Scalping is legal in 38 states as long as it's conducted off-site, which is why online ticket scalpers have flourished.

In addition to StubHub, which is owned by eBay, other major players on the secondary market are TicketsNow and TicketExchange, both owned by Ticketmaster, and Coast to Coast tickets. These sites don't buy tickets for resale but provide a marketplace for scalpers and take a cut of each sale.

In recent months, artists such as Justin Bieber and Lady Gaga have been criticized for scalping their own tickets, a practice that Budnick said goes back decades and, again, is not illegal. Ticketmaster also has been called out for its hypocrisy in speaking out against scalpers while running two secondary market websites.

Ticketmaster was recently named in a class-action lawsuit filed on behalf of fans that claims the industry giant withholds tickets to the most popular shows for later resale on TicketsNow.

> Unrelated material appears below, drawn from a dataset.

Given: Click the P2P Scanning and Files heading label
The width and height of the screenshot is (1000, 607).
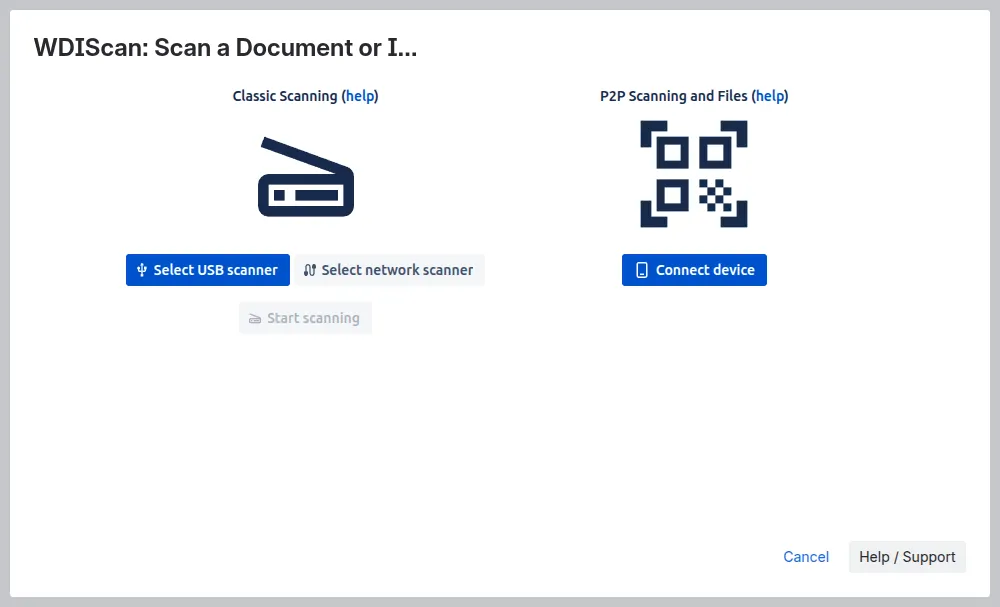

After a 2009 incident in which Bruce Springsteen fans were redirected to TicketsNow when face-value seats were still available - an incident that Ticketmaster said was a "computer glitch" - U.S. Rep. Bill Pascrell of New Jersey introduced legislation that would, in part, require artists, venues and ticketing companies to reveal whether they're scalping their own tickets. It also would prohibit the use of automated programs used by scalpers and prohibit scalpers from buying tickets until 48 hours after they go on sale. It has not passed.

A handful of artists are trying to stymie scalpers by using paperless ticketing, which comes with restrictions that also bother some consumers. You gain admittance by showing your ID and the credit card used to purchase your seat. If multiple people are attending together, everyone must arrive at the same time to enter with the cardholder.

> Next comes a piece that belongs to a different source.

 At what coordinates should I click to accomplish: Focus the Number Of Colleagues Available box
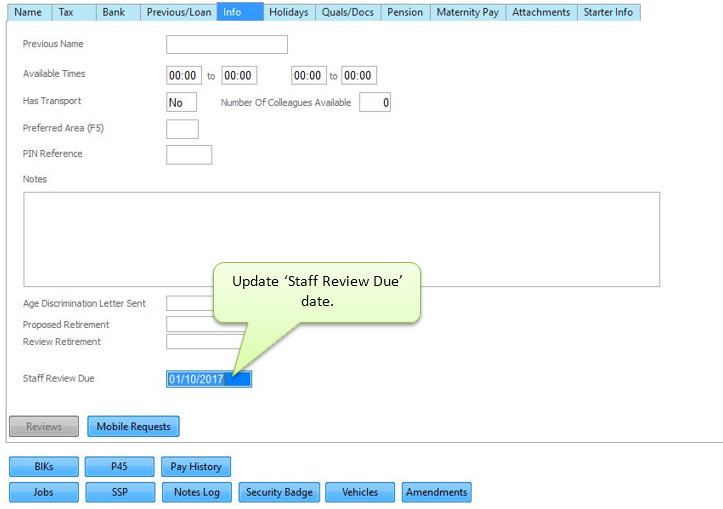point(374,102)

Plus, you can't simply give the ticket away if you can't attend at the last minute. Reselling is only possible at point of purchase through a cumbersome online system that has additional fees.

Budnick sees benefits to artists having tighter control over ticket sales, but also sees the secondary market as a potential gold mine for savvy shoppers. He has a friend who decided in 2012 that he would make scalpers his friends.

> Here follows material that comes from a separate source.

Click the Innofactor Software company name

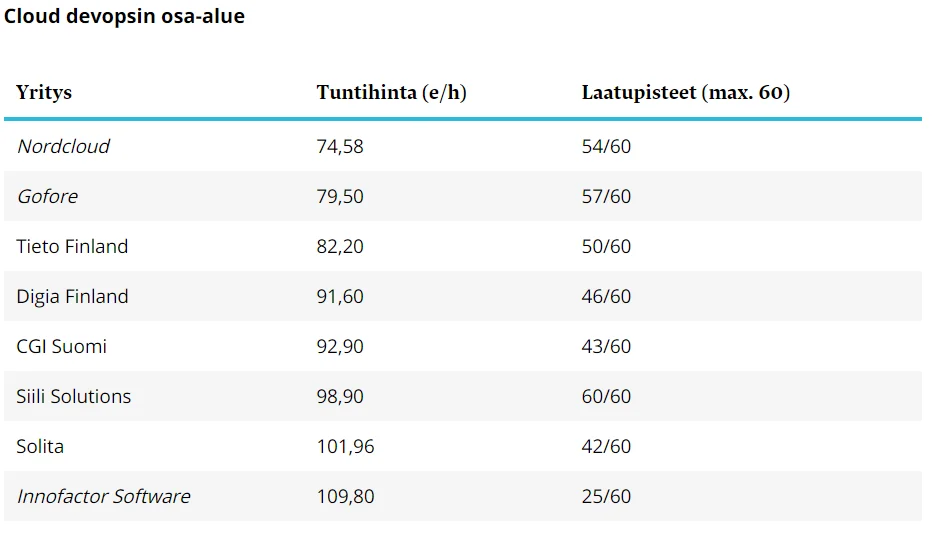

"He told everyone that he was going to pay below face value for every single ticket he purchased" in 2012, Budnick said, "and through StubHub and various sites, he's been able to do that. He's gone to, I think, 28 shows without paying face value. He's very proud of that."

What are best routes to tickets?

Join the fan club for the artist in which you're most interested, thus becoming eligible for pre-sale offers. Some fan clubs are cheap - Kid Rock is $15 annually, for instance - and some aren't. Justin Bieber charges $108 and Bon Jovi's top price is $160, although he also has a $55 package.

Typically, bargain fan club prices entitle you only to the basics, which is primarily access to tickets a few days early, some online features not available to casual fans and possibly a signed photo.

Some artists don't have fan clubs, but they will typically offer pre-sale deals through a second party, such as American Express. All you have to do is read the fine print about pre-sale options when shows are announced, and then get or borrow the appropriate card.

Be patient, get lucky. Most artists release tickets the afternoon of the show, and some are very good. They might be seats associated with VIP packages that didn't sell or unused friends-of-the-band tickets.

Pay the scalpers. While sellers on sites such as StubHub prefer to make a profit, prices can drop significantly as showtime approaches. In cities with professional sports, for example, it's not unusual for fans to score prime $5 seats.